May. Waiting for the street construction to start is exciting. The anticipation builds like a fever. When will it start? Hand in hand in hand, we and our neighbors watch for its arrival like residents of Whoville waiting for Christmas to come.
Finally, there are signs. Little MG&E flags pop up in our yards like wildflowers. One night I come home to find trees dolled up in bright yellow plastic necklaces. Some of the girls are cordoned off by tape, a Hollywood rope line keeping the paparazzi at bay.
Stretches of sidewalk are decorated, too. Spray-painted with tiny crop circles, construction hieroglyphics. The markings a surgeon draws on a patient before the scalpel scores skin.
June. The pre-construction prep makes the neighborhood even more anxious for the deal to start. "It's coming!" I cheer to a neighbor who's out front inspecting a short, neat row of orange barrels one evening. We go to bed that night with the screens open to a delicate late-spring breeze.
The KOBELCO 235SRlc excavator weighs 57,300 pounds. The twin tracks support a steel-reinforced carriage house and 148 hp Mitsubishi engine.

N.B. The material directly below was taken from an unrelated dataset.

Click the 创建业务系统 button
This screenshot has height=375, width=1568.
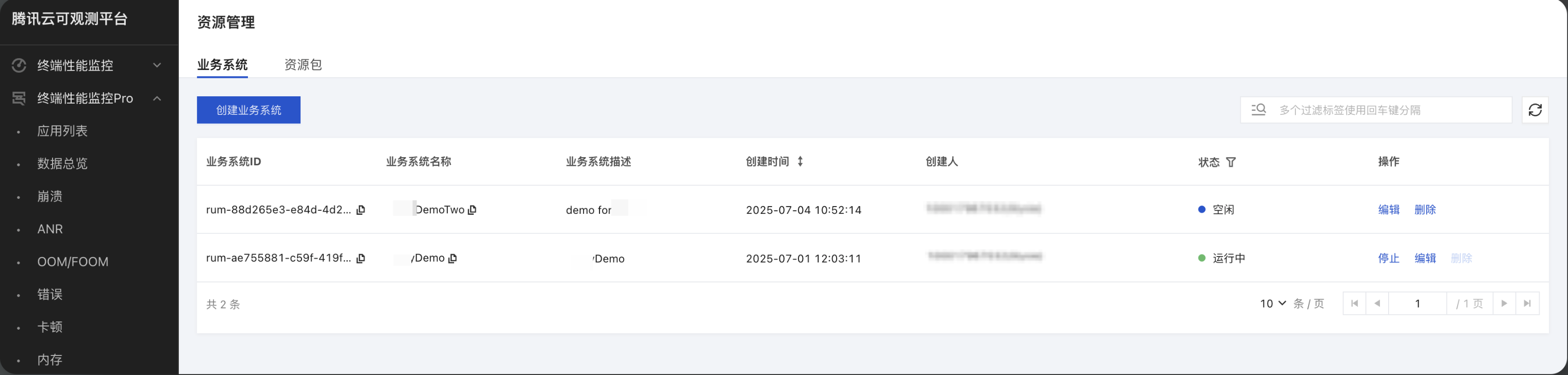point(248,110)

There are 10 eight-inch teeth in its smiling bucket, a scoop that can gobble enough dirt in one bite to bury the car in your driveway.
I open my eyes to the sound of it. A clackclackclacking sound makes its way up our street and I think of a scene in Saving Private Ryan. The noise tears the quiet morning to pieces. Our house shakes. Buzzing noises come from deep within the walls.
"What's that?" the house asks. I gaze out the bedroom window at the yellow KOBELCO, its bucket head swinging one way then the other, finally nosing the ground like a friendly brontosaurus having a breakfast of grass. "It's starting!" I tell Peggy.
Another KOBELCO arrives, then another. Now the herd of brontosauri are chomping concrete, pieces of curb dribbling from their mouths like breadcrumbs. The force of the weight dropped into the dump trucks makes the vehicles bounce wildly on all 12 wheels. The men in fluorescent shirts pivot and swing the long necks of their machines, barely missing electric wires above, combing the shovel across the terrain with the gentle precision of a mother tending a toddler's hair.
Speaking of toddlers, after a few days of excavation, here they come, too. Including my nephew Billy, who sits in our front yard hammock in his mother's lap and points in all directions, delighted that the workers are doing exactly as he instructs.
Visiting with neighbors during this time is an exercise in rock-show shouting. We have to yell into each other's grill to be heard. It doesn't matter. There's a twisted thrill in seeing your tax dollars tear your street to smithereens.
July. The honeymoon is pulling to the curb, or what used to be the curb. The formerly friendly Mr. KOBELCO has turned into the loud uncle who won't leave the reception. By now he's joined by other rude party guests, rowdies who hunker down for the undetermined duration. Giant tanks of diesel fuel. Ginormous detachable elements that belong to the KOBELCO family are scattered across the berm of our yards like iron skulls. A gang of cute but loud-as-hell bulldozers push piles of our neighborhood around. They sleep every night out front like hobos.
Every day is different now. And the same. Half-block-long holes so deep the workers disappear into them are filled in at day's end only to be re-dug in the morning. The backup beeps start at 7 a.m. sharp. This is annoying in two ways: the wakeup part of it, and because it's a reminder that these guys work a helluva lot harder than yours truly.
August. The Summer of Boom has overtaken us. The rumor mill is in a full run. "They won't be done until after school starts," goes one rumor. "They're coming back next year to do it all over again," goes another. These are the chants of people on the brink of madness. We no longer cheerfully wave across the melee to one another. We stand stone-faced, breathing through our mouths, staring blankly through the orange dust that coats our homes inside and out.
Our household's contact with the workers and the city has been positive. But that doesn't change the fact that this crap takes a dang toll. We are now lab rats. Conditioned to ignore backup beeps. This morning as the gravel crunched beneath the gargantuan BOMAG BW 211 roller, I biked away to work, docile and compliant, finally forced from the Branch Davidian Compound.